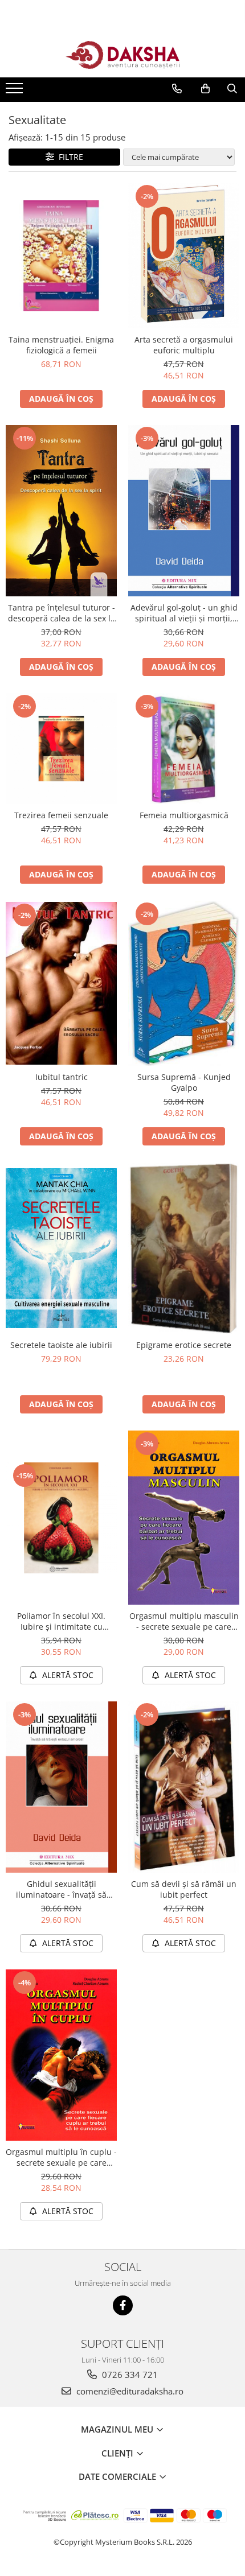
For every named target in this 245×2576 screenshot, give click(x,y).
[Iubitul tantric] (61, 983)
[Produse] (16, 91)
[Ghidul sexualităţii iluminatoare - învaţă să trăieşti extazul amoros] (61, 1787)
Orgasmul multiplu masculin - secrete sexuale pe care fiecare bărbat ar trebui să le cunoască (184, 1621)
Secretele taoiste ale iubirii (61, 1344)
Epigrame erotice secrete (183, 1344)
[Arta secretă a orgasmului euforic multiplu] (183, 255)
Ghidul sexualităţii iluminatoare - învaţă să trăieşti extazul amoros (61, 1889)
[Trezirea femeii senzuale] (61, 748)
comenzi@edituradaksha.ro (128, 2391)
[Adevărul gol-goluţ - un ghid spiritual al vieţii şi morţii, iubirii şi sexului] (183, 510)
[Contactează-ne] (177, 88)
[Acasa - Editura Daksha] (122, 55)
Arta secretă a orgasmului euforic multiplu (183, 345)
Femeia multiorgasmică (184, 815)
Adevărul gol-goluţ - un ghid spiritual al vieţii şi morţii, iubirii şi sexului (184, 613)
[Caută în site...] (232, 88)
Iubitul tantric (61, 1076)
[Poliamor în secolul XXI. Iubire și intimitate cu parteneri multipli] (61, 1517)
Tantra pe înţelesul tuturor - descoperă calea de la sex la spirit (61, 613)
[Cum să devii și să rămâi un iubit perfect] (183, 1787)
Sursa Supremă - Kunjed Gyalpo (184, 1082)
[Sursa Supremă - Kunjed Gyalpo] (183, 983)
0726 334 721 (129, 2374)
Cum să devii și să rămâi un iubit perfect (183, 1889)
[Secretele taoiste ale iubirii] (61, 1248)
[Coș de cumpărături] (205, 88)
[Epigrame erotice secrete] (183, 1248)
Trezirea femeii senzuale (61, 815)
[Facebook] (123, 2305)
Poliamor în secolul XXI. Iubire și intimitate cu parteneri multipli (61, 1621)
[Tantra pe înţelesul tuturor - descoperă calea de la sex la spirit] (61, 510)
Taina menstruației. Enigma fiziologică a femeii (61, 345)
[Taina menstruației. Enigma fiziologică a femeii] (61, 255)
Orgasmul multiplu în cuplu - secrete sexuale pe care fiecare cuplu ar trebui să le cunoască (61, 2157)
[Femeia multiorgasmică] (183, 748)
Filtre (68, 156)
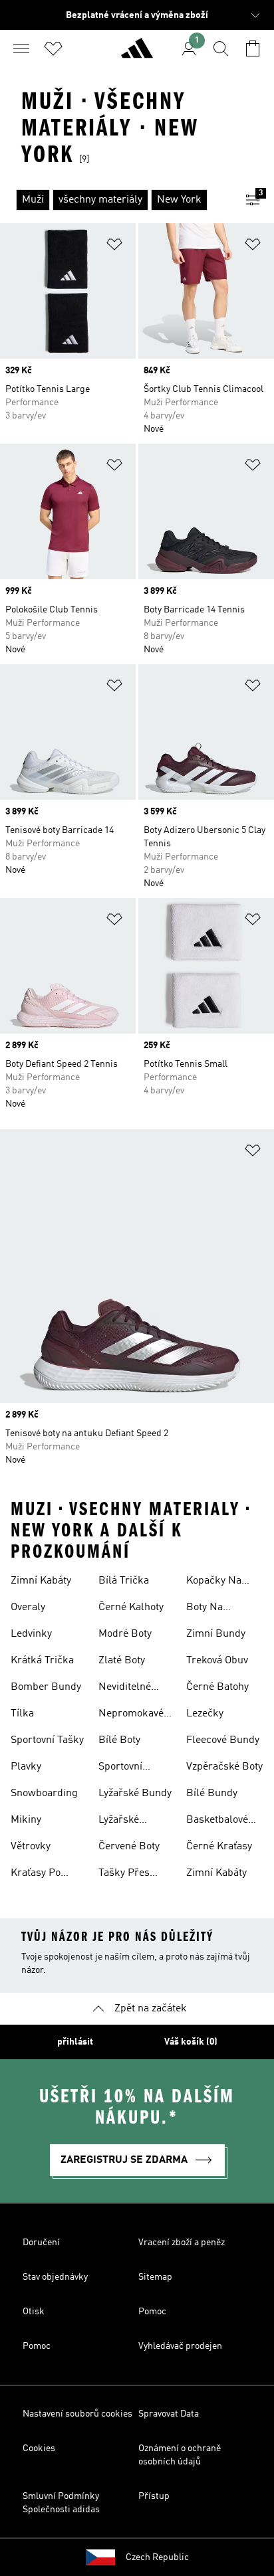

* _Task instructions_
Beginning with the line containing "[Secretele taoiste ale iubirii] (61, 1248)" and ending with the line containing "Taina menstruației. Enigma fiziologică a femeii (61, 345)", extract those lines exactly from the listing above, and only those.

* _Expected answer_
[Secretele taoiste ale iubirii] (61, 1248)
[Coș de cumpărături] (205, 88)
[Epigrame erotice secrete] (183, 1248)
Trezirea femeii senzuale (61, 815)
[Facebook] (123, 2305)
Poliamor în secolul XXI. Iubire și intimitate cu parteneri multipli (61, 1621)
[Tantra pe înţelesul tuturor - descoperă calea de la sex la spirit] (61, 510)
Taina menstruației. Enigma fiziologică a femeii (61, 345)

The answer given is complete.